Dividida en capítulos por ciudades y cerrada euclidianamente en París (donde empieza y termina la historia), por sus páginas transcurren, además de la II Guerra Mundial, algunos acontecimientos cruciales del siglo XX como la revolución húngara (1956), el ocaso de la Primavera de Praga (1968) o el lanzamiento del Apolo 11 (1969).

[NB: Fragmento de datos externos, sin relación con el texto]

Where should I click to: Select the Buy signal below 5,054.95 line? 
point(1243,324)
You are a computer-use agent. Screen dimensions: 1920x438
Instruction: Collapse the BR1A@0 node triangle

János se convierte así en testigo de la historia, y en mitad de cada acontecimiento no solo hallamos un relato enormemente ágil —se lee de forma diabólica, voraz, y su ritmo narrativo roza en muchas ocasiones lo cinematográfico—, sino distintas digresiones que nos empujan a comprender que, pese a todas las tinieblas que nos rodean, pese a las desigualdades históricas que acarreamos, o pese a todos esos imperios de la mentira con los que lidiamos diariamente, siempre hay un motivo por el que estar vivo en el mundo es una oportunidad de hacerlo mejor y más justo, y que si desaparecemos por desidia, agotamiento o desencanto, no habremos sino perdido la única oportunidad que teníamos de hacer justicia por los que ya no están. De ahí que el vínculo entre János y Věra no sea la enésima relación sentimental romantizada entre dos personajes estereotipados, sino una verdadera historia de amor que, lejos de los vicios plastificados tan frecuentes en este género, da sentido a la historia misma y a la nuestra propia.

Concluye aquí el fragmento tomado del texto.